Exactly retype the lines of the material from its first line to the line with "For every named target in this 192×2576", including both.
--- RECORDS Enclosed Below ---
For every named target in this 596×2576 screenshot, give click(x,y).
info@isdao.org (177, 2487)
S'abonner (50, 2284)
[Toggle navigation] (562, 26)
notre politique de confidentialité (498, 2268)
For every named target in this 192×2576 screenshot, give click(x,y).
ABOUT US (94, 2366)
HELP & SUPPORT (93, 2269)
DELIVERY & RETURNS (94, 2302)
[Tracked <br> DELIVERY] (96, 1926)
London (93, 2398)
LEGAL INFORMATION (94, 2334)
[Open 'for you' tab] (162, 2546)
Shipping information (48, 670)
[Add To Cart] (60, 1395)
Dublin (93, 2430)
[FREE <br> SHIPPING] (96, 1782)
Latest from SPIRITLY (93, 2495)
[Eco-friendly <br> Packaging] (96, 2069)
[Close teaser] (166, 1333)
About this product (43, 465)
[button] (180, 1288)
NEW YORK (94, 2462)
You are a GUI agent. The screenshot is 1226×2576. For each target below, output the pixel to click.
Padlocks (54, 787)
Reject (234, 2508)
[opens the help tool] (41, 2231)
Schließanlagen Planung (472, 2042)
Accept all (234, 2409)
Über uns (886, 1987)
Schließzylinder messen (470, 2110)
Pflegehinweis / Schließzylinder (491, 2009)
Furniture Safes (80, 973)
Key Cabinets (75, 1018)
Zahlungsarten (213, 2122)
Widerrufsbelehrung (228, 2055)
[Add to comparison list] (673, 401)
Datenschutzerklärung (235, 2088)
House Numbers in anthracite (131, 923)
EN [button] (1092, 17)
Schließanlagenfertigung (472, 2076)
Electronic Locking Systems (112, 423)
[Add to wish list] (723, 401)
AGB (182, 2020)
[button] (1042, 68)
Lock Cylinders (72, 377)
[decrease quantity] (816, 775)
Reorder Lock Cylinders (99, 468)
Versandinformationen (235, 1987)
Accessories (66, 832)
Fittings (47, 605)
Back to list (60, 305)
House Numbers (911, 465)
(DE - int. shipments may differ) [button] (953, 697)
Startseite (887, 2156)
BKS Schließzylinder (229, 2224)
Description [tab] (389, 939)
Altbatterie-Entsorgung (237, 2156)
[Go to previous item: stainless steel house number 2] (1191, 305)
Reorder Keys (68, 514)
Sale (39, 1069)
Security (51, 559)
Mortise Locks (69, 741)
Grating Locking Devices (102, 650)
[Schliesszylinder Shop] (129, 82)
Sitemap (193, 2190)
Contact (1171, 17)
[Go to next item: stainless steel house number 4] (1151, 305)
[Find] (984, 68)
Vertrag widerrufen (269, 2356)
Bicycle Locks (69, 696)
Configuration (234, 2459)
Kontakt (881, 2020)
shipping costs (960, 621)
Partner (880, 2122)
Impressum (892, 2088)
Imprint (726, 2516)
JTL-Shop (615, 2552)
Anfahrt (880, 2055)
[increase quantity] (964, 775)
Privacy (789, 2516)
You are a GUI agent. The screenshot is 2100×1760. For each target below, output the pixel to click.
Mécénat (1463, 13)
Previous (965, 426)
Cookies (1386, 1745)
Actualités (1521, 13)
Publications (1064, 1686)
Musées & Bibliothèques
--- End of Enclosed RECORDS ---
▸ YOUR RESPONSE
For every named target in this 596×2576 screenshot, give click(x,y).
info@isdao.org (177, 2487)
S'abonner (50, 2284)
[Toggle navigation] (562, 26)
notre politique de confidentialité (498, 2268)
For every named target in this 192×2576 screenshot, give click(x,y).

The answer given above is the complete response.